When Ben Quilty painted Australians serving in Afghanistan, he asked them to pose nude. He stripped away the protective covering of their uniform and asked them to expose themselves physically and emotionally. Naked, they have no rank, no armour, no weapon.They are human beings at war.
I’ve been wearing a similar uniform “in country” of long pants, t-shirt, long sleeved shirt, boots and a hat (when I can find it) every day. While it is nice not to have to think about what to wear, and handy to have clothes with so many pockets; I don’t like it. It makes me feel asexual. The uniform is so shapeless and exactly the same for men and women. I suspect this is a strategy to deter fraternisation! Not being able to wear any jewellery, fancy hair clips or nail polish also stifles my self-expression. I feel like I’m back at school.
From what I’ve observed, the strict uniform code doesn’t extend to tattoos. Is this because tattoos have some connection with warriors? Think of the Maoris and the Picts from Scotland with their blue woad. In Australia, Aboriginal men scarify the bodies of adolescent boys as part of their initiation rite. The markings also indicate that they are now FAMs: Fighting Age Males.
While the tattoos of most military personnel are covered by the neck to ankle uniform, I’ve seen a few peeking out of collars and cuffs. It’s the one mark of individuality and self-decoration they have left. Perhaps tattoos are common in the military because they help people state: this is who I am and this is how I’m unique.

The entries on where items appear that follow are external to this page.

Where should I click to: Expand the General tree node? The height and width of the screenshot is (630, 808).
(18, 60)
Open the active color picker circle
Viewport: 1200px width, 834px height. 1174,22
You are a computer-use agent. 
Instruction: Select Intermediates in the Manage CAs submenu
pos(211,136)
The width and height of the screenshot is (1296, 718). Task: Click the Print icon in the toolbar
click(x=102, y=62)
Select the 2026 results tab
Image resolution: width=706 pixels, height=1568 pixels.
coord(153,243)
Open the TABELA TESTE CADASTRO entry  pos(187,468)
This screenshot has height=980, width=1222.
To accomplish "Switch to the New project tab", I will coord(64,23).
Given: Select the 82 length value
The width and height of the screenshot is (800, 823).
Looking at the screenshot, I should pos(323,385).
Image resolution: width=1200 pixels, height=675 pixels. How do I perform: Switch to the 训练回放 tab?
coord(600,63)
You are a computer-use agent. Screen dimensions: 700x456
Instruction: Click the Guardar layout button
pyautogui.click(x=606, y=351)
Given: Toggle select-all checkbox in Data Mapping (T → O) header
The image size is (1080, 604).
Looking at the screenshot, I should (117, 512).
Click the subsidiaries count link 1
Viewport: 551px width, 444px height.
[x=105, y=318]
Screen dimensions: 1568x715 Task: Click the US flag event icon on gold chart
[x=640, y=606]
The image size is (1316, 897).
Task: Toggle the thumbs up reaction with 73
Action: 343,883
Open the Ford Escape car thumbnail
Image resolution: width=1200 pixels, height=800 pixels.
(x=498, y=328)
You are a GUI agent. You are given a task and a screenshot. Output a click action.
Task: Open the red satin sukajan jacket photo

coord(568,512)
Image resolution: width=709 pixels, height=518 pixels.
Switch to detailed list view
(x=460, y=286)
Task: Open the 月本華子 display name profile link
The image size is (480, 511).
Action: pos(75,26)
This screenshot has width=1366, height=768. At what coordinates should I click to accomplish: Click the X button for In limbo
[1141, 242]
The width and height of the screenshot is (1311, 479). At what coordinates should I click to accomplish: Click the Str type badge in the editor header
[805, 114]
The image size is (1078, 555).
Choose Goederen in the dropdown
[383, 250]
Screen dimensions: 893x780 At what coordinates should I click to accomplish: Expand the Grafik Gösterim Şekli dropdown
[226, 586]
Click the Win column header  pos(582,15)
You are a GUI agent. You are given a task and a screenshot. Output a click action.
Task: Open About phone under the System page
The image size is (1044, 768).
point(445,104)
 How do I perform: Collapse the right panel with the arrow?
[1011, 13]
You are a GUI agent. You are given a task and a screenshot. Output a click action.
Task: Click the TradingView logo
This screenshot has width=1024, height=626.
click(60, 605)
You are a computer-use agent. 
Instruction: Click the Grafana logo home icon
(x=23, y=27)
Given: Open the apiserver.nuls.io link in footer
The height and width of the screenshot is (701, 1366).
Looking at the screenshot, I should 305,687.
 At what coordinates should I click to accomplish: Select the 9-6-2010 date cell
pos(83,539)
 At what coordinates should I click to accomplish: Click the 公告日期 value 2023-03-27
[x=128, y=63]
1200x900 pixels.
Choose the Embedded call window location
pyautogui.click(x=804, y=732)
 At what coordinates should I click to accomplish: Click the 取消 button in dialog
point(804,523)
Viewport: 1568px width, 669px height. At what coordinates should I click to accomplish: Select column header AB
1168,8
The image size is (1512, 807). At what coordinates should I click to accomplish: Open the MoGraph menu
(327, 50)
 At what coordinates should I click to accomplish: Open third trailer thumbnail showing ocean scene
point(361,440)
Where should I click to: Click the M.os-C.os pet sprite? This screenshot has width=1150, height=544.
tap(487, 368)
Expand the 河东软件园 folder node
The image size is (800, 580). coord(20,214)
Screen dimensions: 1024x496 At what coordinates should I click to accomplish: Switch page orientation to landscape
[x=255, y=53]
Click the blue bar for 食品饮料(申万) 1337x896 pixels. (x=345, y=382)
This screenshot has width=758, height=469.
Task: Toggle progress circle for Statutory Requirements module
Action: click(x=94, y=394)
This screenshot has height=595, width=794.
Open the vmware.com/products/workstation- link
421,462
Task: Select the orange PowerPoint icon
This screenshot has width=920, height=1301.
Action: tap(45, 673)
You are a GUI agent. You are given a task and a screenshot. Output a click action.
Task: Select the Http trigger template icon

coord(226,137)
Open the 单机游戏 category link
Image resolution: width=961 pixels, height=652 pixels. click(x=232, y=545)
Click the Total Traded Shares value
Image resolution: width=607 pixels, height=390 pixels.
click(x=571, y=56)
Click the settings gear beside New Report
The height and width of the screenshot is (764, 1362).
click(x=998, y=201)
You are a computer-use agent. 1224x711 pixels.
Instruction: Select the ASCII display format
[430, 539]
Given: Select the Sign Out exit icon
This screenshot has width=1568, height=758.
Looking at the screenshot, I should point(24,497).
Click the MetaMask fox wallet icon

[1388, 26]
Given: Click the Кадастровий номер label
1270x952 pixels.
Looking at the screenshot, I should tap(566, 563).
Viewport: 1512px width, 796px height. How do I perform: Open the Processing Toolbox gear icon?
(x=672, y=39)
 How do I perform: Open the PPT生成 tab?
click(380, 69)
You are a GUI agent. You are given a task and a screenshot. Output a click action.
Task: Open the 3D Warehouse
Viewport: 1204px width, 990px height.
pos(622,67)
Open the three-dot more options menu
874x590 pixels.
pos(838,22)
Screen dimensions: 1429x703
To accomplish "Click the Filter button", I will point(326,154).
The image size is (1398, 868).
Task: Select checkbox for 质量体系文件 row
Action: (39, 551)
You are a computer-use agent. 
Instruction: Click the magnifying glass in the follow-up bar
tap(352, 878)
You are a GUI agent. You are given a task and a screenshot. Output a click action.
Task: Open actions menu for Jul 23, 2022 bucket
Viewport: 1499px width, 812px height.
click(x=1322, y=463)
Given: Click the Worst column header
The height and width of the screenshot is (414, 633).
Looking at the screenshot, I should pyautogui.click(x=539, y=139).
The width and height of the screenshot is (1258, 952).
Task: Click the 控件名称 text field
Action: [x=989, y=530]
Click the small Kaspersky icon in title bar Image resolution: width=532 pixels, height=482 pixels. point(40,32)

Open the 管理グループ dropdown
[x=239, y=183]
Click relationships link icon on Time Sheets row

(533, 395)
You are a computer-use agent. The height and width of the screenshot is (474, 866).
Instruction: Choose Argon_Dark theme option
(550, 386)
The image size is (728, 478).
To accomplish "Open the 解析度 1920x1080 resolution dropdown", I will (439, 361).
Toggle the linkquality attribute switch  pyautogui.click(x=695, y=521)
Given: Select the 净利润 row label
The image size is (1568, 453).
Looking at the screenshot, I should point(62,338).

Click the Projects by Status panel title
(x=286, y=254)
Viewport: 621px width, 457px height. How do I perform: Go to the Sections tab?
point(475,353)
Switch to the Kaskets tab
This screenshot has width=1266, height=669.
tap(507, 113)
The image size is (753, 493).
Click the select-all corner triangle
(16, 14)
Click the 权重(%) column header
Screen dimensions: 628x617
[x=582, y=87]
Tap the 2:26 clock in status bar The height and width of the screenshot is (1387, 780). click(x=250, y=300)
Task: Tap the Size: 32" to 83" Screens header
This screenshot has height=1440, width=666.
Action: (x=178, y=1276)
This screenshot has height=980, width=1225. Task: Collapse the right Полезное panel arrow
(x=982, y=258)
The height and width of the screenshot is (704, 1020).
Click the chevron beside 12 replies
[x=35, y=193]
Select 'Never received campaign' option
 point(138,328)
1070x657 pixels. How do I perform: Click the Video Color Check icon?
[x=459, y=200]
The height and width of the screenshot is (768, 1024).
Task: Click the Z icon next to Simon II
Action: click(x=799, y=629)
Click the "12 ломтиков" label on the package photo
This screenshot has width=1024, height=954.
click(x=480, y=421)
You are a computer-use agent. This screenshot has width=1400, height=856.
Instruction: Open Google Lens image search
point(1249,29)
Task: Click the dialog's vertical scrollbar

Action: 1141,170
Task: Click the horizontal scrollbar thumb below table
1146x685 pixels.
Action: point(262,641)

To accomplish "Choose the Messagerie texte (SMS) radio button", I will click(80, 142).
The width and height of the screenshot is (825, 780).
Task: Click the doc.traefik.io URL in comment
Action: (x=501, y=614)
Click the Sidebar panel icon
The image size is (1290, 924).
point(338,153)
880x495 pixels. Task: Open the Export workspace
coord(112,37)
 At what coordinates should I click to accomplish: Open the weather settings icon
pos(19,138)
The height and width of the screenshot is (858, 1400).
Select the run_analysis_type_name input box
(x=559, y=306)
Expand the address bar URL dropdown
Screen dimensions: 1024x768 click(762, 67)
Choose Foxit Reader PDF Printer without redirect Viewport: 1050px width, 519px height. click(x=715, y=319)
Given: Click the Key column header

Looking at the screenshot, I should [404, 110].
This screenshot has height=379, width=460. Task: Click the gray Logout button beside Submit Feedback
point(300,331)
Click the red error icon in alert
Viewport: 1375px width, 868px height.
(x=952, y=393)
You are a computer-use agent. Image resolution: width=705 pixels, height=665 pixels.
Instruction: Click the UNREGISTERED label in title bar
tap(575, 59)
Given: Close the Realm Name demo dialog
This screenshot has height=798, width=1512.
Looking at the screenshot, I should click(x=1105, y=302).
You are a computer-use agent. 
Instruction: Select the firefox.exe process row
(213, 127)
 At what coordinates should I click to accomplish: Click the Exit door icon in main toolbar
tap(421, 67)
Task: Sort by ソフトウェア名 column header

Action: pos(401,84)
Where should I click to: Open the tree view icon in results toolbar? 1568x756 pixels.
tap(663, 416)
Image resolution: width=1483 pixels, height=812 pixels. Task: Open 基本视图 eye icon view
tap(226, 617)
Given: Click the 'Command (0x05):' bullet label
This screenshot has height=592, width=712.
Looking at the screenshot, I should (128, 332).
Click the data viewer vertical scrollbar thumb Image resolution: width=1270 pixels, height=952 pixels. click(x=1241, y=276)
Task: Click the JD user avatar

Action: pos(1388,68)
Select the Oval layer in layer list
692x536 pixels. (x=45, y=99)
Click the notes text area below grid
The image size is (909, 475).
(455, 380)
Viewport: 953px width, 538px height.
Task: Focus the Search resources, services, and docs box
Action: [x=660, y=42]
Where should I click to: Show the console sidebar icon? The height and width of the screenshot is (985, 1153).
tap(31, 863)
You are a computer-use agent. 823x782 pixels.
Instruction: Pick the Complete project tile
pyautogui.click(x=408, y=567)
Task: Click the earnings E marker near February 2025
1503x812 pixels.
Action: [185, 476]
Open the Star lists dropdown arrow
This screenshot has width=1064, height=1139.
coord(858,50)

Twelve months ago I went to the Middle East Area of Operations (MEAO) with the Australian War Memorial. I was working on an oral history-photographic project. The core part of the project was interviewing and photographing 19 currently serving members of the ADF - from the army, navy and airforce - before, during and after their deployment in 2013 to the MEAO. In another 12 months time, you should be able to see the results of this work in an exhibition which will travel around Australia.
These blog posts were written while I was in the MEAO but were not uploaded to the AWM website at that time.
I am planning to upload one blog post each day, exactly 12 months on from the actual day I was on deployment. We left Canberra on 12 March 2013.